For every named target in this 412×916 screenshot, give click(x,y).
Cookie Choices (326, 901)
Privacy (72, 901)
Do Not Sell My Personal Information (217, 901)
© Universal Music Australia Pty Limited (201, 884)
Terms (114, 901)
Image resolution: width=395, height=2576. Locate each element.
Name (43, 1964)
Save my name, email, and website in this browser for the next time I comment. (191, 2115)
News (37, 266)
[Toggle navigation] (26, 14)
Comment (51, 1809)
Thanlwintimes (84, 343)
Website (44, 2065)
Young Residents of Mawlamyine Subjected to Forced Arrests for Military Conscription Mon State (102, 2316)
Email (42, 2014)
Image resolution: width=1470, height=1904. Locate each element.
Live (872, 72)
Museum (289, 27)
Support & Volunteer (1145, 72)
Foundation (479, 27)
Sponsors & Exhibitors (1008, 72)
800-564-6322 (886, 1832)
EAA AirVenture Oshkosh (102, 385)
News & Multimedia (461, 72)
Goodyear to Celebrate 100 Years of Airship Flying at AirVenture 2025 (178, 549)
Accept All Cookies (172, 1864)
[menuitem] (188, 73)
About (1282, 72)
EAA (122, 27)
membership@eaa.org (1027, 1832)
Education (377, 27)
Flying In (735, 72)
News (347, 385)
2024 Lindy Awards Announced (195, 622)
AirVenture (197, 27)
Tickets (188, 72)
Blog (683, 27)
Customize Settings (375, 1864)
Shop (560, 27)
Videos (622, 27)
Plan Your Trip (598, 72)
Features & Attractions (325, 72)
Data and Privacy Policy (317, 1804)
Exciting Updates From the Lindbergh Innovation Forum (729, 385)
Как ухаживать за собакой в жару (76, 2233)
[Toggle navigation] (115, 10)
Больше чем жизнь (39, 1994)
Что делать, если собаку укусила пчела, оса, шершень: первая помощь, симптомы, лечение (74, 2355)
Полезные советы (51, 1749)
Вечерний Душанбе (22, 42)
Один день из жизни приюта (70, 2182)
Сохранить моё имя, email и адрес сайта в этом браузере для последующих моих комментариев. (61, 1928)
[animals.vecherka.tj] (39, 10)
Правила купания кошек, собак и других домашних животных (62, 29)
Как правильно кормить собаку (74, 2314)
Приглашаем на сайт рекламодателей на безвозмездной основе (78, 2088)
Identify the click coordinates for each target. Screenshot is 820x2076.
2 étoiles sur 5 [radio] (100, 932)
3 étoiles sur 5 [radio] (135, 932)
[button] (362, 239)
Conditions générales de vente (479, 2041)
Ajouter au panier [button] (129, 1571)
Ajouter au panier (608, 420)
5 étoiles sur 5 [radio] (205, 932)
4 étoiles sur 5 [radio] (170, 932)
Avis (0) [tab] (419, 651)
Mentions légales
:::::
#### [Work task]
Everything in the listing needs to appear again exactly.

#### [Result of the exercise]
For every named target in this 412×916 screenshot, give click(x,y).
Cookie Choices (326, 901)
Privacy (72, 901)
Do Not Sell My Personal Information (217, 901)
© Universal Music Australia Pty Limited (201, 884)
Terms (114, 901)
Image resolution: width=395, height=2576. Locate each element.
Name (43, 1964)
Save my name, email, and website in this browser for the next time I comment. (191, 2115)
News (37, 266)
[Toggle navigation] (26, 14)
Comment (51, 1809)
Thanlwintimes (84, 343)
Website (44, 2065)
Young Residents of Mawlamyine Subjected to Forced Arrests for Military Conscription Mon State (102, 2316)
Email (42, 2014)
Image resolution: width=1470, height=1904. Locate each element.
Live (872, 72)
Museum (289, 27)
Support & Volunteer (1145, 72)
Foundation (479, 27)
Sponsors & Exhibitors (1008, 72)
800-564-6322 (886, 1832)
EAA AirVenture Oshkosh (102, 385)
News & Multimedia (461, 72)
Goodyear to Celebrate 100 Years of Airship Flying at AirVenture 2025 (178, 549)
Accept All Cookies (172, 1864)
[menuitem] (188, 73)
About (1282, 72)
EAA (122, 27)
membership@eaa.org (1027, 1832)
Education (377, 27)
Flying In (735, 72)
News (347, 385)
2024 Lindy Awards Announced (195, 622)
AirVenture (197, 27)
Tickets (188, 72)
Blog (683, 27)
Customize Settings (375, 1864)
Shop (560, 27)
Videos (622, 27)
Plan Your Trip (598, 72)
Features & Attractions (325, 72)
Data and Privacy Policy (317, 1804)
Exciting Updates From the Lindbergh Innovation Forum (729, 385)
Как ухаживать за собакой в жару (76, 2233)
[Toggle navigation] (115, 10)
Больше чем жизнь (39, 1994)
Что делать, если собаку укусила пчела, оса, шершень: первая помощь, симптомы, лечение (74, 2355)
Полезные советы (51, 1749)
Вечерний Душанбе (22, 42)
Один день из жизни приюта (70, 2182)
Сохранить моё имя, email и адрес сайта в этом браузере для последующих моих комментариев. (61, 1928)
[animals.vecherka.tj] (39, 10)
Правила купания кошек, собак и других домашних животных (62, 29)
Как правильно кормить собаку (74, 2314)
Приглашаем на сайт рекламодателей на безвозмездной основе (78, 2088)
Identify the click coordinates for each target. Screenshot is 820x2076.
2 étoiles sur 5 [radio] (100, 932)
3 étoiles sur 5 [radio] (135, 932)
[button] (362, 239)
Conditions générales de vente (479, 2041)
Ajouter au panier [button] (129, 1571)
Ajouter au panier (608, 420)
5 étoiles sur 5 [radio] (205, 932)
4 étoiles sur 5 [radio] (170, 932)
Avis (0) [tab] (419, 651)
Mentions légales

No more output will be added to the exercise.